_Given records_
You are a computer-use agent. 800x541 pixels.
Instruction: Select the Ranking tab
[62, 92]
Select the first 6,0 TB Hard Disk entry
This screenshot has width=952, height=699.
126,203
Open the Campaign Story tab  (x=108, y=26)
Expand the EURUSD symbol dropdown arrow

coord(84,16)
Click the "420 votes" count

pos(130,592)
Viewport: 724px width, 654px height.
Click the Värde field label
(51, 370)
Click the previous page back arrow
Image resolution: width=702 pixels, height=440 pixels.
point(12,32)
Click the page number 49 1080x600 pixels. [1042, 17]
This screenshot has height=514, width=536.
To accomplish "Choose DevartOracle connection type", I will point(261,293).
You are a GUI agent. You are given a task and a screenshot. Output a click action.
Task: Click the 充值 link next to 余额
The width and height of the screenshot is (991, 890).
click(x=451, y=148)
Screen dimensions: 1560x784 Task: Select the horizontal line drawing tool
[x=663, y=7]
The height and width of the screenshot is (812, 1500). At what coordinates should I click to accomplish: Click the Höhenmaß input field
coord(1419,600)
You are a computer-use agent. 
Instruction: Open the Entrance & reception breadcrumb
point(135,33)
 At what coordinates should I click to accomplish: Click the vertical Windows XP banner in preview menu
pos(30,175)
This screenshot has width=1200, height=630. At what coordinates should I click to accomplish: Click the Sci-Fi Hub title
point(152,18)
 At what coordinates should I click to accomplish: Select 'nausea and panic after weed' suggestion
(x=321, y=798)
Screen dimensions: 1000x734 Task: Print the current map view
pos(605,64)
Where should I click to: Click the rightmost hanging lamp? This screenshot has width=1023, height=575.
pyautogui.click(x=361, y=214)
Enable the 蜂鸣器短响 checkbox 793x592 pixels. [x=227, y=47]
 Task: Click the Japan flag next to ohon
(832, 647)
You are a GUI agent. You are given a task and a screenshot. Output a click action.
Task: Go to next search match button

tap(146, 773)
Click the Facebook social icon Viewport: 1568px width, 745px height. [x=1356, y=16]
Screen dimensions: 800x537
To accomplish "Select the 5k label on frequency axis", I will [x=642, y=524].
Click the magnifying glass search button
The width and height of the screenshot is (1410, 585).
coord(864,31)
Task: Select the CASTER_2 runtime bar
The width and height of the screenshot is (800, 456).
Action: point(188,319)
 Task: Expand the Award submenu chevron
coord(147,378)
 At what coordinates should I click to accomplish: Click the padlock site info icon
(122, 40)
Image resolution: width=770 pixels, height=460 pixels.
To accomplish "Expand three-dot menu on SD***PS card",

_Problem requirements_
After locating the line that contains "site info icon", print that line and every one after it through the last line of the listing, exactly.

_Solution below_
 At what coordinates should I click to accomplish: Click the padlock site info icon
(122, 40)
Image resolution: width=770 pixels, height=460 pixels.
To accomplish "Expand three-dot menu on SD***PS card",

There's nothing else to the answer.